__Required work__
Please keep to the lines below from the one with "MENAJE (892, 222)" through the one with "SUBSCRIBE - MEMBERSHIP (46, 1971)", and restate them word for word, ends included.
• • •
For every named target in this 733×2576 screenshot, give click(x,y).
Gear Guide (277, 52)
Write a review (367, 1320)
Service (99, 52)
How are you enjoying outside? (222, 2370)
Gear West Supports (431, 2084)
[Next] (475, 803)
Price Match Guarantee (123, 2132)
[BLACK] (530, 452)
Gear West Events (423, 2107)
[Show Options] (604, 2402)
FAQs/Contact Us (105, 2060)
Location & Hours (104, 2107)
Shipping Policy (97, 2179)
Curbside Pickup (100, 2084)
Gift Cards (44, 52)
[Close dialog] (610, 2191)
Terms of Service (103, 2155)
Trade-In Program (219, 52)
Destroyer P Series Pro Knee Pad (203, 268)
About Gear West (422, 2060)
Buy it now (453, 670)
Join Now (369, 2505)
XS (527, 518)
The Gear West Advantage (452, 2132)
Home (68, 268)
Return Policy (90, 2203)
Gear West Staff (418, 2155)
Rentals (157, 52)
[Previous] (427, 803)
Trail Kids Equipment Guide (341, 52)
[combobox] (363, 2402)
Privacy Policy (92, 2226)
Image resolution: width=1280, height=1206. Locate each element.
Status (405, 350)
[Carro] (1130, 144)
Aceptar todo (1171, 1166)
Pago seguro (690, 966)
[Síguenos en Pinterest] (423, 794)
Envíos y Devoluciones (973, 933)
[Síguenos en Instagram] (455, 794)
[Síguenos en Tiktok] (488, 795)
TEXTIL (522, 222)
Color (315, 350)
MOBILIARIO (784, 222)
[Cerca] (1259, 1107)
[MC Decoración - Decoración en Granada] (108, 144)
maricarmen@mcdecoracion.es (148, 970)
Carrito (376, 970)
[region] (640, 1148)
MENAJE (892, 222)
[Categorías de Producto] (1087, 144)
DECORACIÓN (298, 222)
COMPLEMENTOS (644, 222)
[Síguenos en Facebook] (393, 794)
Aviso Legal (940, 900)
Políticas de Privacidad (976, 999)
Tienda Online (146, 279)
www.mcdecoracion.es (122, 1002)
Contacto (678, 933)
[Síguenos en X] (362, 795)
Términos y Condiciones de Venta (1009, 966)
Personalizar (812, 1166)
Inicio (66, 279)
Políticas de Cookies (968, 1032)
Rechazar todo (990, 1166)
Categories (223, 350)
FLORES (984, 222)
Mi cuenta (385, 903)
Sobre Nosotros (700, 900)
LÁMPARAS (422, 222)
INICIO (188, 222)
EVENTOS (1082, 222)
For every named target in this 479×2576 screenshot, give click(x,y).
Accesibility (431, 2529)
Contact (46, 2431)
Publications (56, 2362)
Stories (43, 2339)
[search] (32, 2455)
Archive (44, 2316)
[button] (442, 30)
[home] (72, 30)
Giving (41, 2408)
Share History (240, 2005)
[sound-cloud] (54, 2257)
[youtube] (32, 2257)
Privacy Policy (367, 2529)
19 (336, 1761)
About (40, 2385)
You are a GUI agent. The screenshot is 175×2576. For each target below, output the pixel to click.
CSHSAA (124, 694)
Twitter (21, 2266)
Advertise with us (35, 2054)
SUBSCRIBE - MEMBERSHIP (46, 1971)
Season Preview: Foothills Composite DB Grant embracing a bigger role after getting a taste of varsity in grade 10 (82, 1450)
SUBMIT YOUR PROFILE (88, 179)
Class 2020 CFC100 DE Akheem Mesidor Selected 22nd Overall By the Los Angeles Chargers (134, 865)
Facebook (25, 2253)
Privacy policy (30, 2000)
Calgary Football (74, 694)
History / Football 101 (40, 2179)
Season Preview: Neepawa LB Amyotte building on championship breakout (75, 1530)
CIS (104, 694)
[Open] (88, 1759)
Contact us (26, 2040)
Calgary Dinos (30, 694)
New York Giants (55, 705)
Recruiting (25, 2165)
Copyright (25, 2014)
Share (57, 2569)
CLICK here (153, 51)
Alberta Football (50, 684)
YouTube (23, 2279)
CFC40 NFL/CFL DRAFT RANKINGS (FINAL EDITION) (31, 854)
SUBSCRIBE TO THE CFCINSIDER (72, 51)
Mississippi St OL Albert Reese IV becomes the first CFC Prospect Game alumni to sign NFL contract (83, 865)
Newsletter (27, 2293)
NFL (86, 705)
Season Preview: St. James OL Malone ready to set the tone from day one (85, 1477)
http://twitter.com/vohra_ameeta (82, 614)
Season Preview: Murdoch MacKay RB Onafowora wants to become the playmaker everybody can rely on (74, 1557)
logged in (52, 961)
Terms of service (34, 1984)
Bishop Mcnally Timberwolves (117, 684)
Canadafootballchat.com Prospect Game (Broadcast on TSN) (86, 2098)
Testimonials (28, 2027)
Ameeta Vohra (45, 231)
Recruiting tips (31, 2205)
• • •
__Reply to the exercise__
MENAJE (892, 222)
[Categorías de Producto] (1087, 144)
DECORACIÓN (298, 222)
COMPLEMENTOS (644, 222)
[Síguenos en Facebook] (393, 794)
Aviso Legal (940, 900)
Políticas de Privacidad (976, 999)
Tienda Online (146, 279)
www.mcdecoracion.es (122, 1002)
Contacto (678, 933)
[Síguenos en X] (362, 795)
Términos y Condiciones de Venta (1009, 966)
Personalizar (812, 1166)
Inicio (66, 279)
Políticas de Cookies (968, 1032)
Rechazar todo (990, 1166)
Categories (223, 350)
FLORES (984, 222)
Mi cuenta (385, 903)
Sobre Nosotros (700, 900)
LÁMPARAS (422, 222)
INICIO (188, 222)
EVENTOS (1082, 222)
For every named target in this 479×2576 screenshot, give click(x,y).
Accesibility (431, 2529)
Contact (46, 2431)
Publications (56, 2362)
Stories (43, 2339)
[search] (32, 2455)
Archive (44, 2316)
[button] (442, 30)
[home] (72, 30)
Giving (41, 2408)
Share History (240, 2005)
[sound-cloud] (54, 2257)
[youtube] (32, 2257)
Privacy Policy (367, 2529)
19 (336, 1761)
About (40, 2385)
You are a GUI agent. The screenshot is 175×2576. For each target below, output the pixel to click.
CSHSAA (124, 694)
Twitter (21, 2266)
Advertise with us (35, 2054)
SUBSCRIBE - MEMBERSHIP (46, 1971)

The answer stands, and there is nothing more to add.